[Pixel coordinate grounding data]
::::::::::

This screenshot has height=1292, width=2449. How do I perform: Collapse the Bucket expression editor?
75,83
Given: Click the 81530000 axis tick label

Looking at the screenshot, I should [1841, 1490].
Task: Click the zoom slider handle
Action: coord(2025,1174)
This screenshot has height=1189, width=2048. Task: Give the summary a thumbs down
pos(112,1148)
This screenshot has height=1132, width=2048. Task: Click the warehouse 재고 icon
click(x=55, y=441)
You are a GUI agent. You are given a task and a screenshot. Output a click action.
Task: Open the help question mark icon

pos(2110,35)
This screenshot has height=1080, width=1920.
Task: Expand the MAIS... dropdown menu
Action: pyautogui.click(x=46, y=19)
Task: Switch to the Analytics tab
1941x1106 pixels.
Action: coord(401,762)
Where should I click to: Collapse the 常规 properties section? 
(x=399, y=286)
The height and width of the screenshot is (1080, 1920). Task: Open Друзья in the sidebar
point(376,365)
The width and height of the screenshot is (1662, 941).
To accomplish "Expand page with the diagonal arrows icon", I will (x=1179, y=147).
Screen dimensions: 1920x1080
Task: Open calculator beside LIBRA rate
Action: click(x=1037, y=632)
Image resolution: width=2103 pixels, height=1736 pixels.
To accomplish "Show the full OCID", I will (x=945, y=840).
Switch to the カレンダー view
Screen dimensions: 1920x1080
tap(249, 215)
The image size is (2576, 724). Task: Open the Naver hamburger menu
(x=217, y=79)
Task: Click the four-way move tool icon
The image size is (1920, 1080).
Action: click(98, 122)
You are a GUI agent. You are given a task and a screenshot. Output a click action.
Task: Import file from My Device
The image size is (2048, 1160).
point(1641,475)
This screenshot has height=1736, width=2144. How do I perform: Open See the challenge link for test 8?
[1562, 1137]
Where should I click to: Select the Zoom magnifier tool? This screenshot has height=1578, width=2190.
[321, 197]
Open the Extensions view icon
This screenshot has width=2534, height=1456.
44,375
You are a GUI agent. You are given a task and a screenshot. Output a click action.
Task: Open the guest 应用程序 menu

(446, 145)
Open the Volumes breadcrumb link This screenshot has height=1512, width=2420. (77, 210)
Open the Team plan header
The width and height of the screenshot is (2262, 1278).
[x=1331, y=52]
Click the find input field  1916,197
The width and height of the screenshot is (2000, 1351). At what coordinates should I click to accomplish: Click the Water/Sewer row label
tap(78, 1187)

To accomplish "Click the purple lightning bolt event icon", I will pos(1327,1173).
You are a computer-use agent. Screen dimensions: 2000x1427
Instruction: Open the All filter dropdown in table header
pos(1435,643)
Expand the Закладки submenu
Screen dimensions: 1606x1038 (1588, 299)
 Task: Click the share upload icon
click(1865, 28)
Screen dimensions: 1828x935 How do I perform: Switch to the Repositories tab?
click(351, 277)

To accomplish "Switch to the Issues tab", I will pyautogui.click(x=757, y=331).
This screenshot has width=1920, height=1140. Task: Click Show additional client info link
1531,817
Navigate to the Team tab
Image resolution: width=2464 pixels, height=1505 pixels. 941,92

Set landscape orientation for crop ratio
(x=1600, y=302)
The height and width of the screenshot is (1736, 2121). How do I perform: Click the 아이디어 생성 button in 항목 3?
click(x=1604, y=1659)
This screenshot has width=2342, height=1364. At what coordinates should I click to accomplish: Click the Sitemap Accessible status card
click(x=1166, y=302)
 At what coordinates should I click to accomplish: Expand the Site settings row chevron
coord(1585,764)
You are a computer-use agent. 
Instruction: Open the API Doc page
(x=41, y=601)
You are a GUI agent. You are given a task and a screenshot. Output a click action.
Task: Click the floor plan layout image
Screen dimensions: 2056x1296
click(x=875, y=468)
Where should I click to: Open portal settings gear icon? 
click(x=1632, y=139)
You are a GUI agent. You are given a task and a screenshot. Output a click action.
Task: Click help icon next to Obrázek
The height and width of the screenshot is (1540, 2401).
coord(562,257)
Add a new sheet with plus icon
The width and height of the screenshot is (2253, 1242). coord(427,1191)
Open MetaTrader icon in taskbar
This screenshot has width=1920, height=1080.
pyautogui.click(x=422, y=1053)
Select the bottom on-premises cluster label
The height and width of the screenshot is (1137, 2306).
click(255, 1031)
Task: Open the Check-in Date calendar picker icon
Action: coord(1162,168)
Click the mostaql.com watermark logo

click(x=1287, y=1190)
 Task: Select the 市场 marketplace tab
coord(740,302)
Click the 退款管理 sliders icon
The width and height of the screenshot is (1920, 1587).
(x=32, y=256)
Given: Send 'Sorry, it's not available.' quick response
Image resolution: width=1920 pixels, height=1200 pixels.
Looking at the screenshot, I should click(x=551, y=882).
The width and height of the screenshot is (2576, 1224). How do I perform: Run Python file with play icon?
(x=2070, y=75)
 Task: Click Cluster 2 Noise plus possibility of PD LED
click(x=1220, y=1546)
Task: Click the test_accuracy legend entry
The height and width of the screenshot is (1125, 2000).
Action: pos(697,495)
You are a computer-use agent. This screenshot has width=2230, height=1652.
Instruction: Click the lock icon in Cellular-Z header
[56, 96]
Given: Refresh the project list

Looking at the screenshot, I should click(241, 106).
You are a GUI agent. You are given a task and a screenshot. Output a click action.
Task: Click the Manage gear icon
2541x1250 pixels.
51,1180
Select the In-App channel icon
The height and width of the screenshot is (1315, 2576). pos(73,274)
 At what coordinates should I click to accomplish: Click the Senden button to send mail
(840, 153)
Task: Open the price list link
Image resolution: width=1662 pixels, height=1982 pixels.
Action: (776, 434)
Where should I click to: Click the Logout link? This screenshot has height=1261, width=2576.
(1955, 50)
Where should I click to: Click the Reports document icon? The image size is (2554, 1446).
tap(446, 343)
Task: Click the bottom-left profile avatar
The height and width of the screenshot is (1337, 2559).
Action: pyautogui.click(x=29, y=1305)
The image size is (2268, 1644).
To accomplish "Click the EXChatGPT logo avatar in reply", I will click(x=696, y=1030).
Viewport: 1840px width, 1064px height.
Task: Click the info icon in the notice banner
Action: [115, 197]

::::::::::

The response must hold only the lines above from the line with "Instruction: Open the All" through the line with "Given: Send 'Sorry, it's", each copied exactly, both ends kept.

(SOLVED PROBLEM):
Instruction: Open the All filter dropdown in table header
pos(1435,643)
Expand the Закладки submenu
Screen dimensions: 1606x1038 (1588, 299)
 Task: Click the share upload icon
click(1865, 28)
Screen dimensions: 1828x935 How do I perform: Switch to the Repositories tab?
click(351, 277)

To accomplish "Switch to the Issues tab", I will pyautogui.click(x=757, y=331).
This screenshot has width=1920, height=1140. Task: Click Show additional client info link
1531,817
Navigate to the Team tab
Image resolution: width=2464 pixels, height=1505 pixels. 941,92

Set landscape orientation for crop ratio
(x=1600, y=302)
The height and width of the screenshot is (1736, 2121). How do I perform: Click the 아이디어 생성 button in 항목 3?
click(x=1604, y=1659)
This screenshot has width=2342, height=1364. At what coordinates should I click to accomplish: Click the Sitemap Accessible status card
click(x=1166, y=302)
 At what coordinates should I click to accomplish: Expand the Site settings row chevron
coord(1585,764)
You are a computer-use agent. 
Instruction: Open the API Doc page
(x=41, y=601)
You are a GUI agent. You are given a task and a screenshot. Output a click action.
Task: Click the floor plan layout image
Screen dimensions: 2056x1296
click(x=875, y=468)
Where should I click to: Open portal settings gear icon? 
click(x=1632, y=139)
You are a GUI agent. You are given a task and a screenshot. Output a click action.
Task: Click help icon next to Obrázek
The height and width of the screenshot is (1540, 2401).
coord(562,257)
Add a new sheet with plus icon
The width and height of the screenshot is (2253, 1242). coord(427,1191)
Open MetaTrader icon in taskbar
This screenshot has width=1920, height=1080.
pyautogui.click(x=422, y=1053)
Select the bottom on-premises cluster label
The height and width of the screenshot is (1137, 2306).
click(255, 1031)
Task: Open the Check-in Date calendar picker icon
Action: coord(1162,168)
Click the mostaql.com watermark logo

click(x=1287, y=1190)
 Task: Select the 市场 marketplace tab
coord(740,302)
Click the 退款管理 sliders icon
The width and height of the screenshot is (1920, 1587).
(x=32, y=256)
Given: Send 'Sorry, it's not available.' quick response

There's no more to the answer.